Unioni civili, slittato il voto: chi di canguro ferisce, di stepchild perisce

17 febbraio 2016 ore 16:57, Americo Mascarucci
Unioni civili, slittato il voto: chi di canguro ferisce, di stepchild perisce
Il Ddl Cirinnà sulle unioni civili tornerà in aula al Senato mercoledì prossimo, 24 febbraio, dopo il Milleproroghe. 
Lo ha stabilito la conferenza dei capigruppo di Palazzo Madama.
La decisione di rinviare la discussione è arrivata in seguito al cambio di rotta dei 5 Stelle che ieri hanno detto no al “super-canguro” di Marcucci, quello che, se approvato, avrebbe spianato la strada alla legge, facendo decadere la stragrande maggioranza degli emendamenti presentati al testo. 
Il voto dei 5Stelle era dato per scontato dal Pd che non a caso ha voluto forzare la mano sul canguro nonostante le perplessità e i malumori dei cattodem. Adesso, di fronte all'inaffidabilità dei 5stelle il Ddl è a rischio. 

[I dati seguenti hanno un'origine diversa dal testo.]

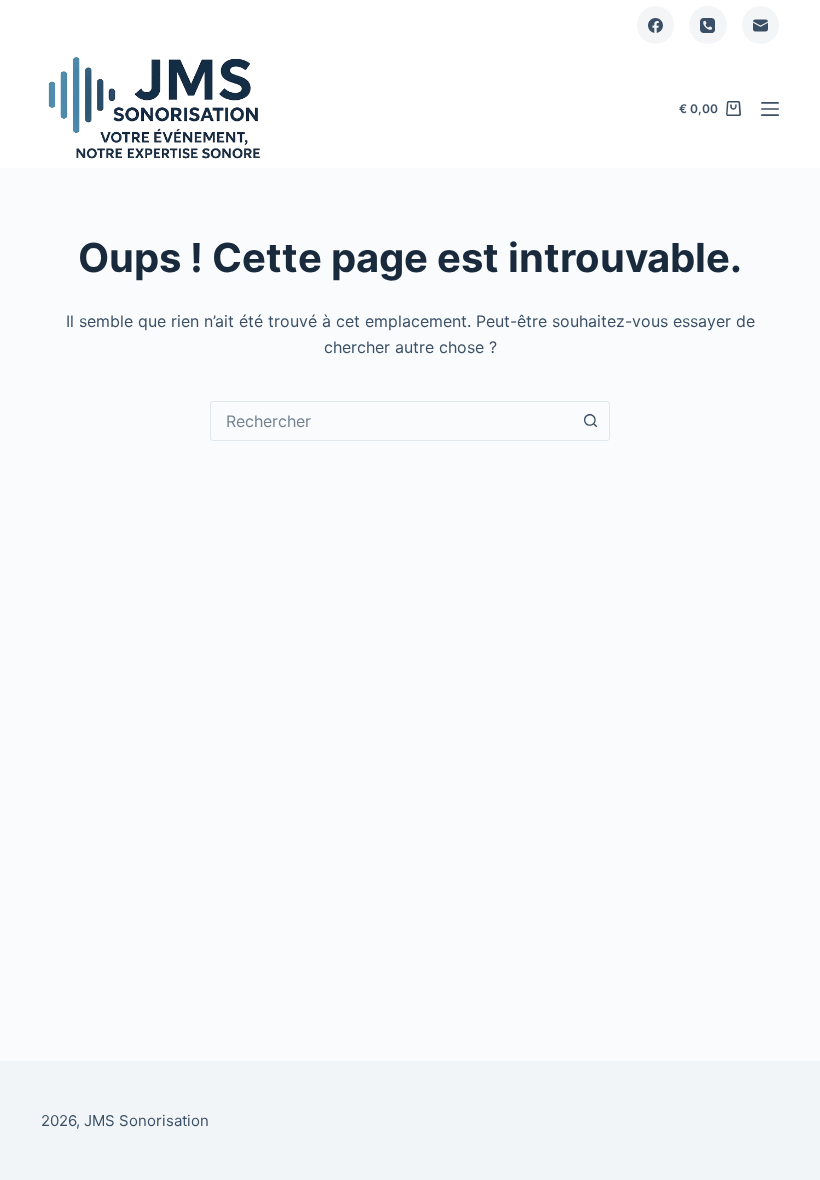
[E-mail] (761, 25)
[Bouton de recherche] (590, 421)
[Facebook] (656, 25)
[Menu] (770, 109)
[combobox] (391, 421)
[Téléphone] (708, 25)
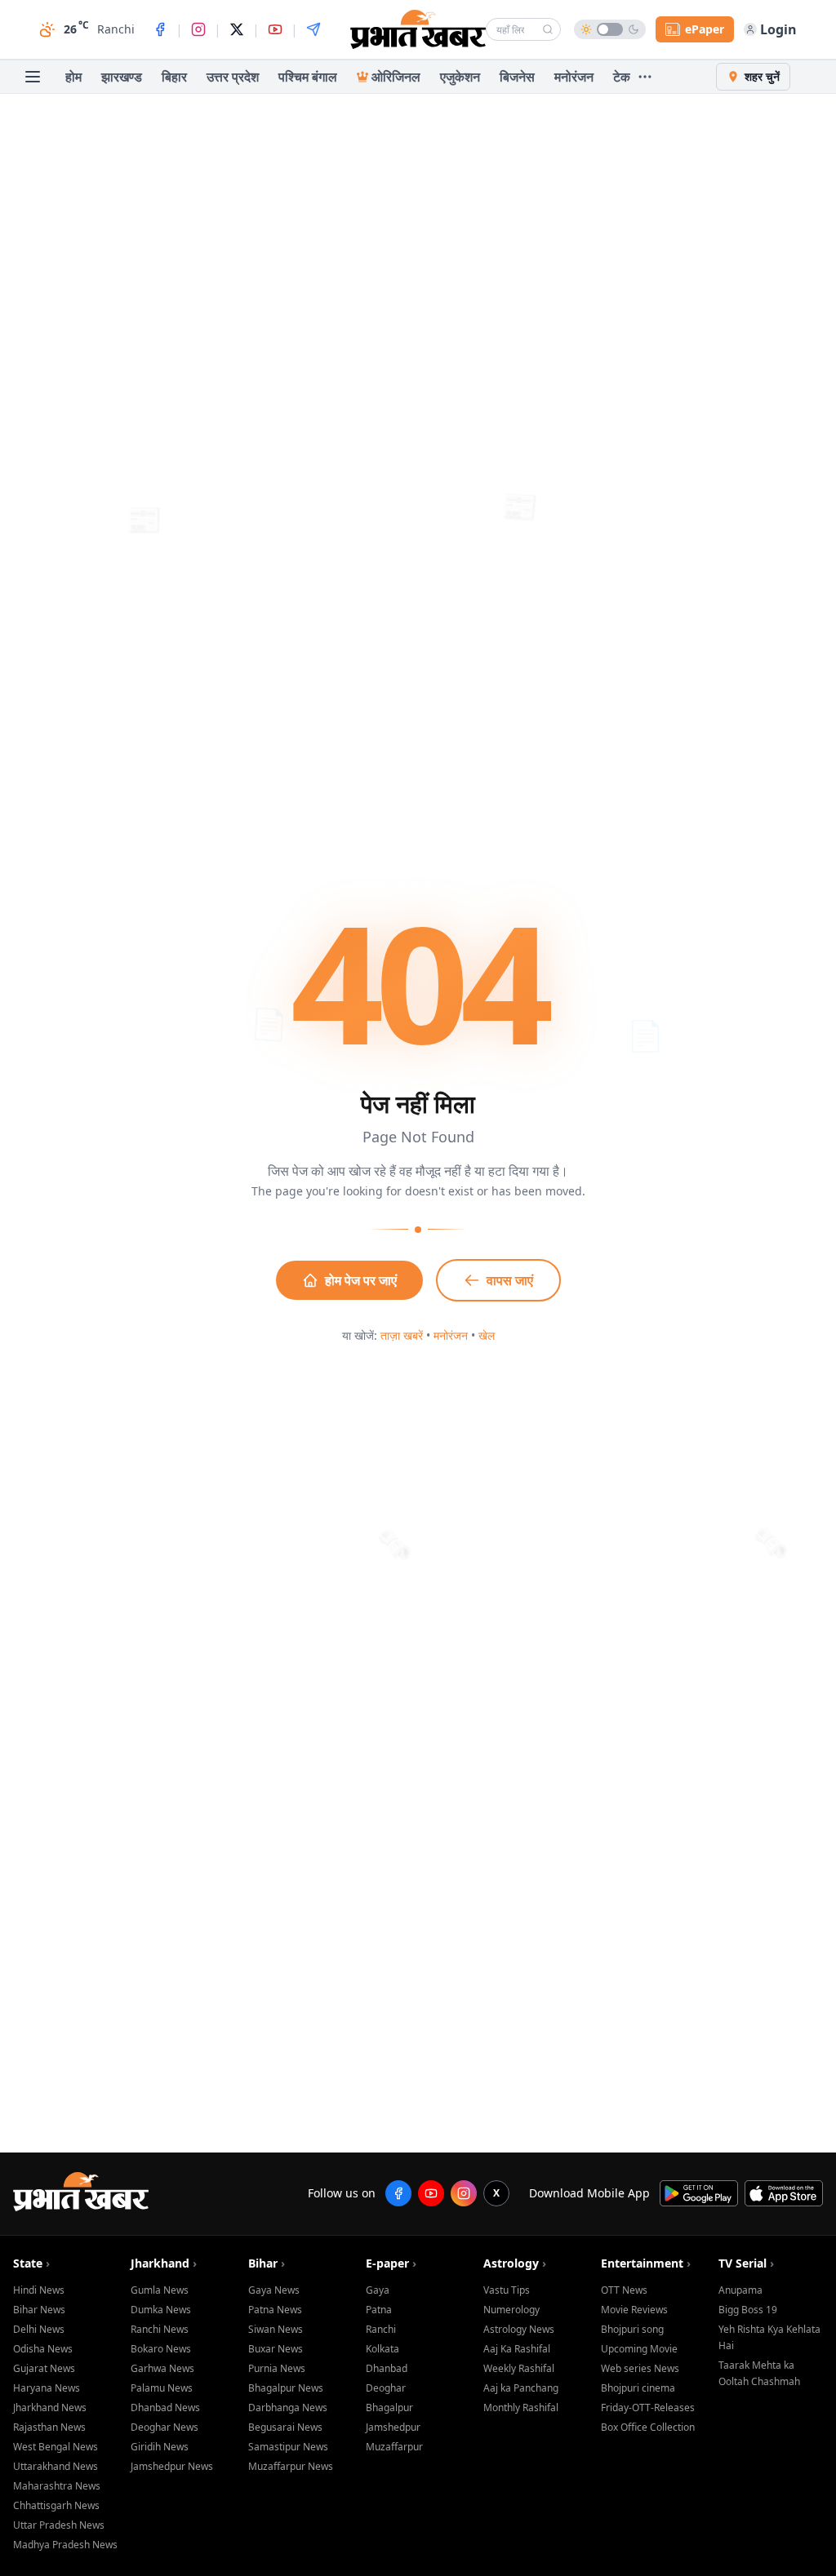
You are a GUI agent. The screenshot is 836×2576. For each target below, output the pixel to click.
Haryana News (46, 2388)
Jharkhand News (50, 2407)
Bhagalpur (389, 2407)
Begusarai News (285, 2427)
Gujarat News (44, 2368)
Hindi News (38, 2290)
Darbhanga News (287, 2407)
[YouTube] (275, 29)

Che fare dunque? Insistere con la stepchild adoption sapendo perfettamente che i cattodem non voteranno la norma e che dai 5Stelle potrebbero non arrivare i voti necessari per approvarla visto che fra i grillini il fronte della "libertà di coscienza" si sarebbe ingrossato? Oppure stralciare la norma sulla stepchild sostituendola con altre e diverse forme di affido correndo il rischio di perdere i voti della minoranza Dem (leggi Cuperlo e company) di Sel e anche dei 5Stelle disposti a votarla e contrari a modifiche? Una pausa di riflessione dunque essenziale quella chiesta dal Pd con la speranza di arrivare, da qui ad una settimana, in aula con una fotografia più chiara della situazione. 

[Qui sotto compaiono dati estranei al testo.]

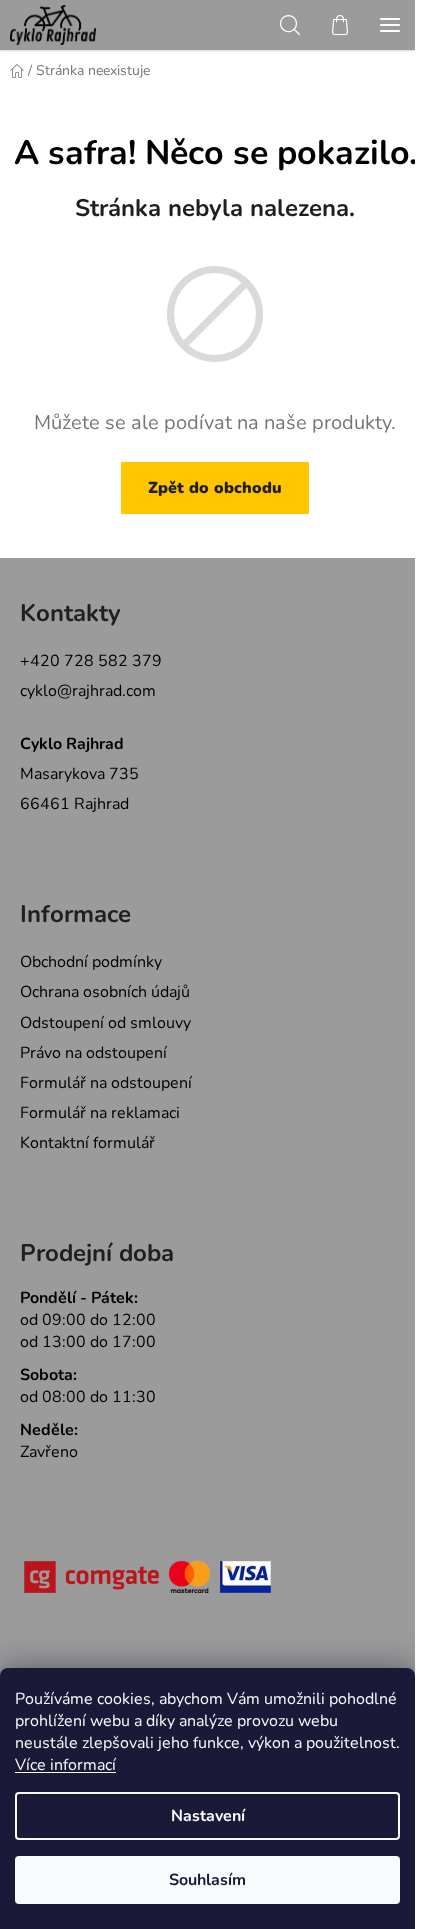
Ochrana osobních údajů (105, 992)
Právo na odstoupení (93, 1053)
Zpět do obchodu (215, 488)
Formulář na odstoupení (106, 1083)
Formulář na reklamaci (100, 1113)
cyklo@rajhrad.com (88, 691)
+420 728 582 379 (91, 661)
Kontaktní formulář (87, 1143)
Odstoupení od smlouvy (105, 1023)
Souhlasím (207, 1880)
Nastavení (208, 1816)
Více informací (65, 1765)
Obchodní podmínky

Dicevamo della minoranza Dem. Se i cattolici insistono nel chiedere lo stralcio della stepchild i laicisti duri e puri puntano i piedi contro eventuali ipotesi di modifica: "L'episodio avvenuto ieri nell'Aula del Senato ha rappresentato un problema procedurale che non cambia le posizioni in campo nel merito del provvedimento. Per quanto riguarda il Pd, l'Assemblea del gruppo del Senato ha approvato l'impianto del ddl Cirinnà e si è impegnato a votarlo, lasciando libertà di coscienza su tre emendamenti. Non ci sono ragioni per modificare questa posizione e su questa linea ci aspettiamo coerenza da tutto il gruppo dirigente del Pd e dal suo segretario", scrivono in una nota i senatori del Pd Broglia, Casson, D'Adda, Dirindin, Fornaro, Gatti, Giacobbe, Gotor, Guerra, Guerrieri, Idem, Lai, Lo Giudice, Lo Moro, Manassero, Manconi, Martini, Migliavacca, Pegorer, Ricchiuti, Sonego.

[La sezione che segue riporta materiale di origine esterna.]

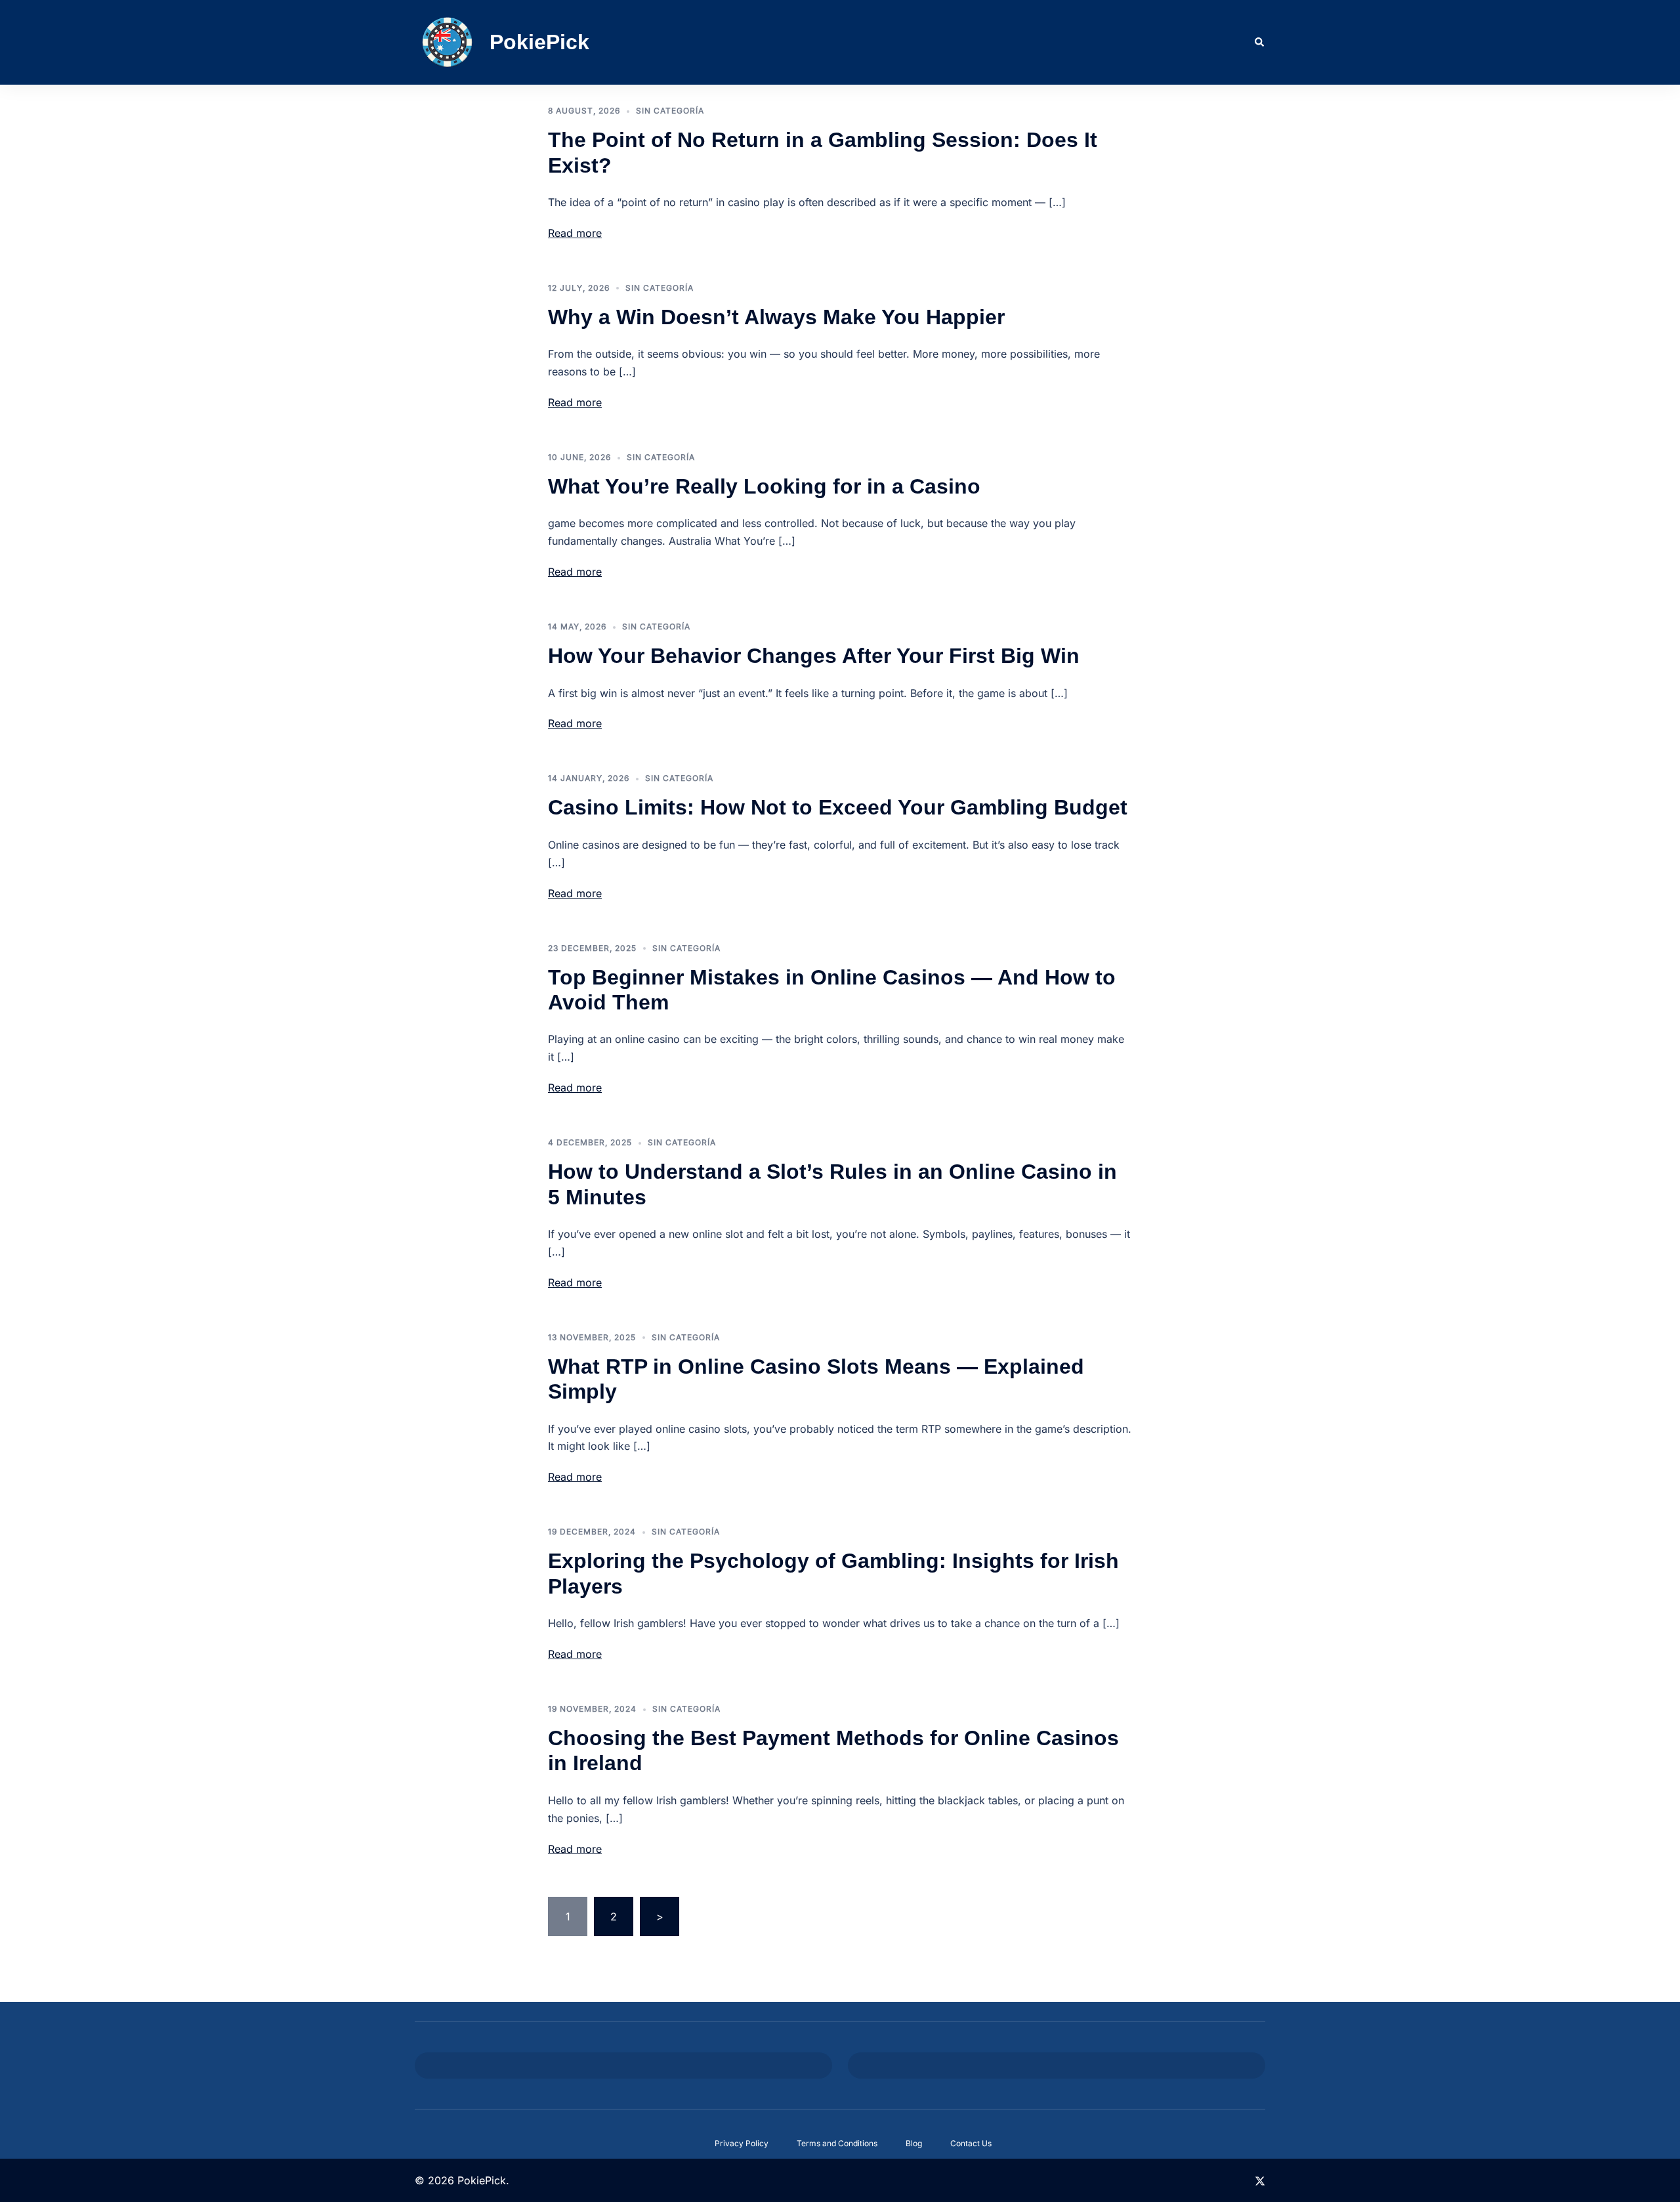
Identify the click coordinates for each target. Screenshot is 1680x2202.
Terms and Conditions (837, 2143)
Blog (914, 2143)
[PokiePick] (447, 42)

Ma è soprattutto contro i 5Stelle che si sta concentrando la rabbia maggiore, anche se va detto che ai grillini non può essere imputata alcuna responsabilità in merito. Non è certo colpa di Di Maio e company se il Pd sul Ddl Cirinnà non è stato in grado di avere una maggioranza.
I 5Stelle hanno semplicemente giocato il loro ruolo di opposizione, mettendo in luce come il Governo e il principale partito della maggioranza senza la stampella grillina non possono ottenere nulla. E non ha senso accusare i 5Stelle se la legge non sarà approvata o se la stepchild dovesse essere definitivamente stralciata. Infatti, solitamente, quando si tratta di approvare provvedimenti di una certa rilevanza, l’appoggio delle opposizioni non dovrebbe essere determinante ma semmai ampliare una maggioranza già in essere. Il capolavoro di Renzi, Zanda e dei fautori del Ddl è stato invece quello di consegnarsi mani e piedi a Grillo e company sicuri che non avrebbero mancato all'impegno ribadito per settimane. Invece sono stati "messi nel sacco" e adesso sulle unioni civili si dovrà ripartire daccapo. 
Adesso che succederà? Inizia oggi una settimana di passione. Per Renzi e il Pd sicuramente sì.